* **Excerto fornecido**
--- --- ---
Em Memória Vermelha, Tania Branigan debruça-se sobre os acontecimentos que marcaram a sociedade chinesa durante a Revolução Cultural e que ainda hoje se revelam no modo como os chineses se expressam culturalmente e se relacionam com o poder e a política. O livro procura reconstruir a memória traumática, sedimentada entre a importância de recordar e a necessidade de esquecer, desses dez anos (entre 1966 e 1976), em que grupos de Guardas Vermelhos, compostos essencialmente por jovens universitários, levaram a cabo múltiplos atos de violência e destruição com o objetivo de eliminar os inimigos de classe e purificar a classe dirigente.
--- --- ---
[Entradas sobre a localização de palavras e elementos]

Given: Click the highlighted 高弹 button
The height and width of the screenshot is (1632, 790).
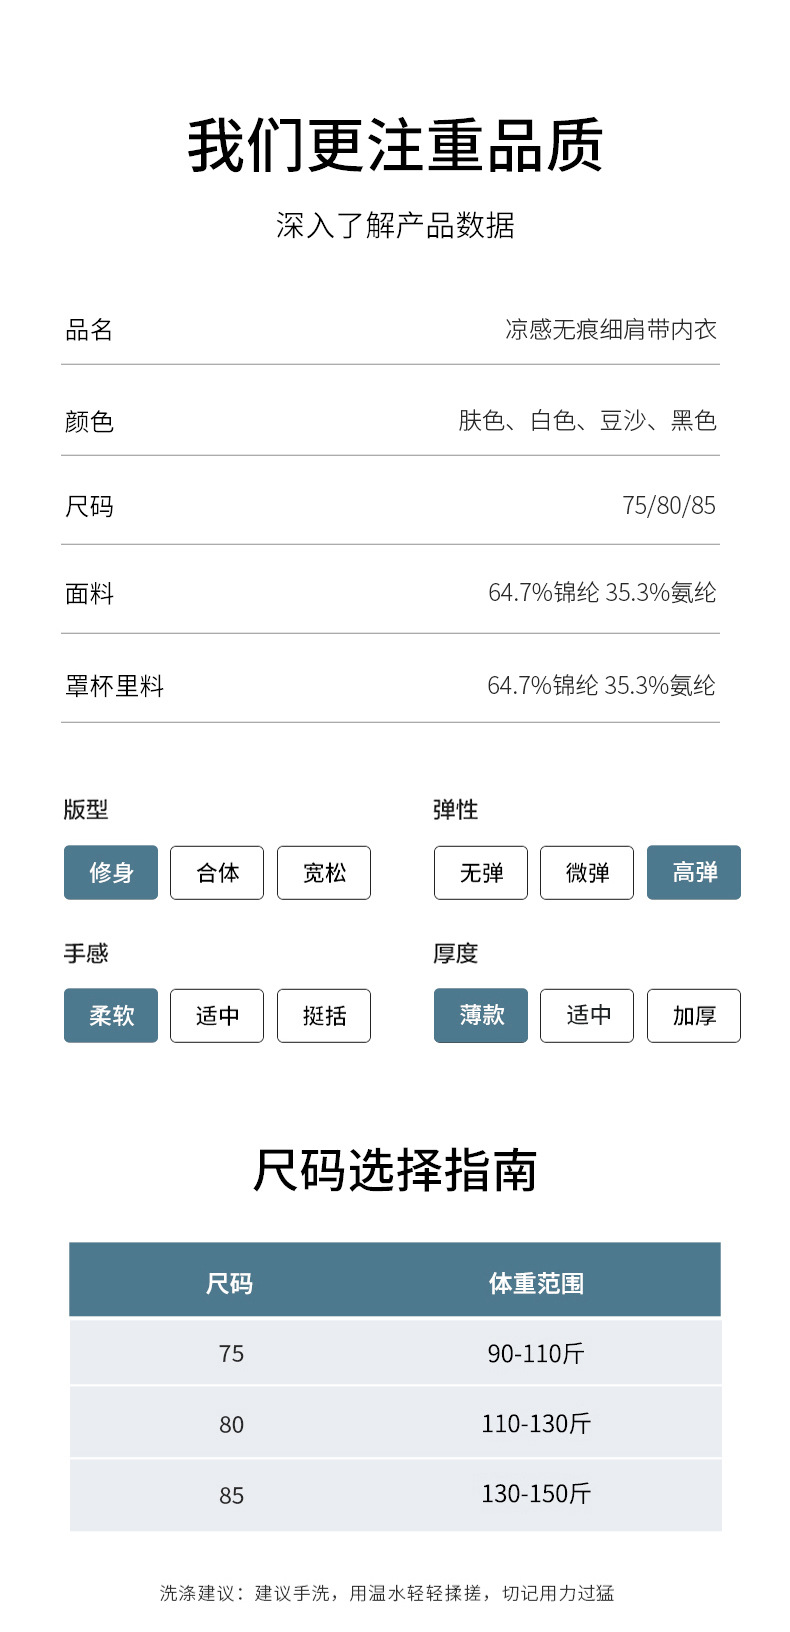Looking at the screenshot, I should pyautogui.click(x=694, y=873).
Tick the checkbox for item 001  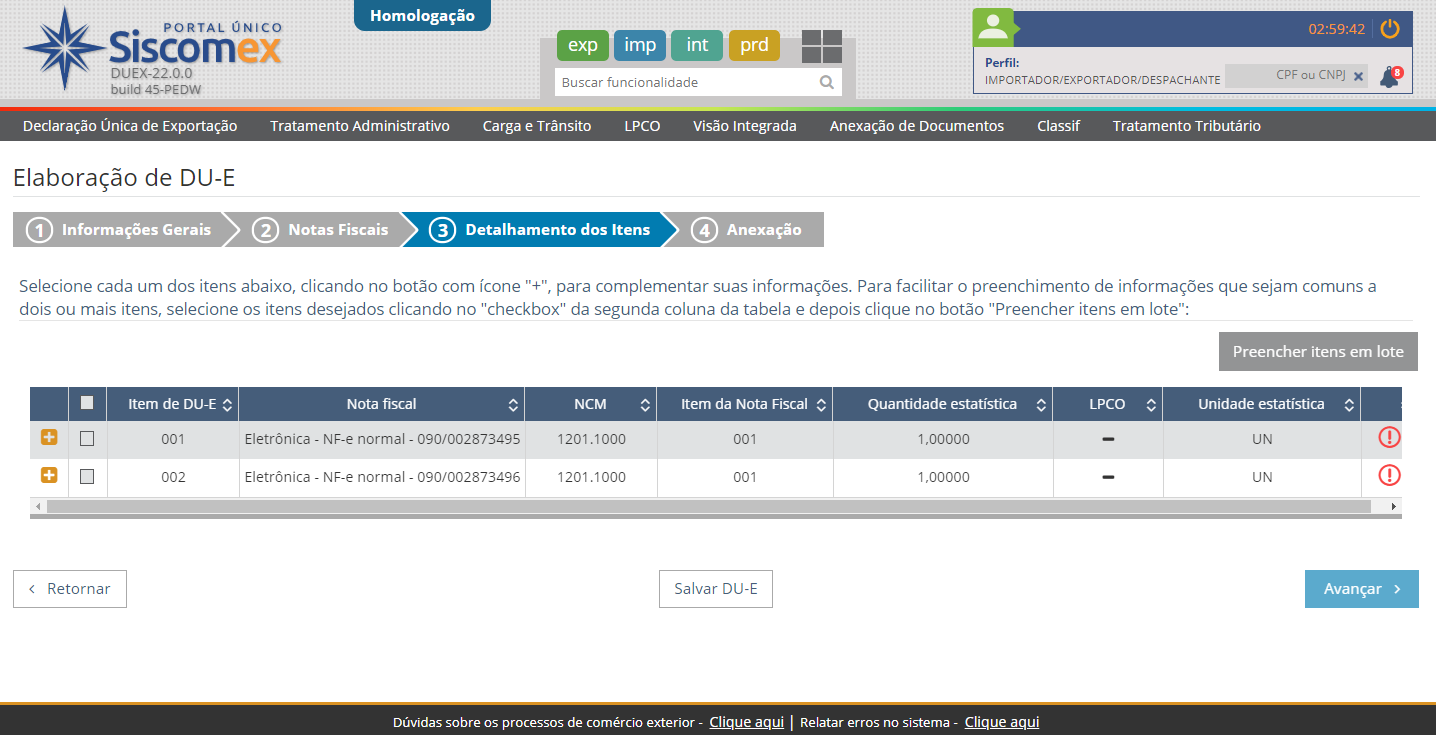(87, 438)
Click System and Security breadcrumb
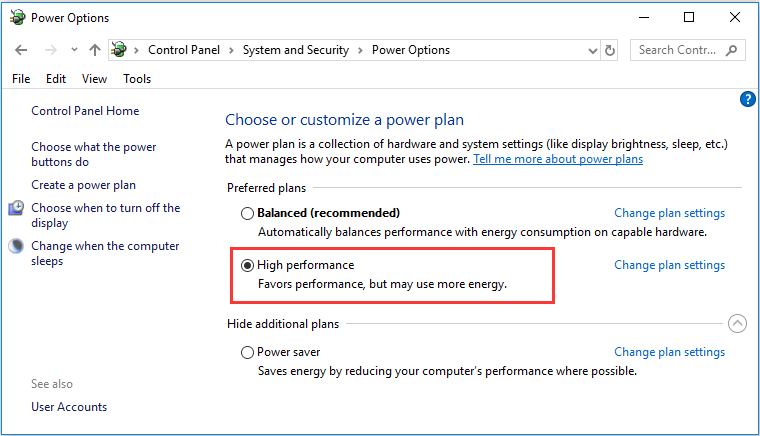Screen dimensions: 760x436 [x=296, y=50]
--- --- ---
* **Tarefas a realizar**
1. Indique se cada afirmação concorda com o texto sobre Memória Vermelha, respondendo sim ou não e citando as palavras decisivas do texto: (a) o período tratado no livro durou dez anos, entre 1966 e 1976; (b) os Guardas Vermelhos eram compostos sobretudo por operários fabris; (c) o livro é da autoria de Tania Branigan.
2. Extraia do texto sobre Memória Vermelha, sem qualquer alteração, o trecho que começa em "Em Memória Vermelha, Tania" e vai até "a classe dirigente.", inclusive.
3. Escreva a continuação do texto sobre Memória Vermelha, começando logo depois da última frase apresentada.

* **Respostas às tarefas**
1.
(a) Sim: "desses dez anos (entre 1966 e 1976)".
(b) Não: "compostos essencialmente por jovens universitários".
(c) Sim: "Em Memória Vermelha, Tania Branigan debruça-se".

2.
Em Memória Vermelha, Tania Branigan debruça-se sobre os acontecimentos que marcaram a sociedade chinesa durante a Revolução Cultural e que ainda hoje se revelam no modo como os chineses se expressam culturalmente e se relacionam com o poder e a política. O livro procura reconstruir a memória traumática, sedimentada entre a importância de recordar e a necessidade de esquecer, desses dez anos (entre 1966 e 1976), em que grupos de Guardas Vermelhos, compostos essencialmente por jovens universitários, levaram a cabo múltiplos atos de violência e destruição com o objetivo de eliminar os inimigos de classe e purificar a classe dirigente.

3.
Os mais simbólicos desses atos eram as sessões de luta, justificadas com a promoção da autocrítica, mas que constituíam, na verdade, momentos de violência e humilhação pública. Os resultados eram ambíguos, uma vez que as confissões públicas procuravam apenas terminar com o processo degradante em curso, mas ainda assim milhões de jovens foram mobilizados entusiasticamente para este exercício de violência. Afinal, de acordo com o slogan da Grande Revolução Cultural Proletária, “A violência é a verdade.”

Como sabem todos aqueles que estudam movimentos de massas, somos seres essencialmente tribais e quando o mecanismo emocional de pertença é ativado há poucas coisas que não somos capazes de fazer. Não é, por isso, surpreendente que este tipo de mobilização se repita – ainda que, naturalmente, em contextos diferentes. É nesse sentido de coincidência que investigadores como James Lindsay têm interpretado os momentos atuais de autocrítica woke como uma repetição daquelas sessões de luta.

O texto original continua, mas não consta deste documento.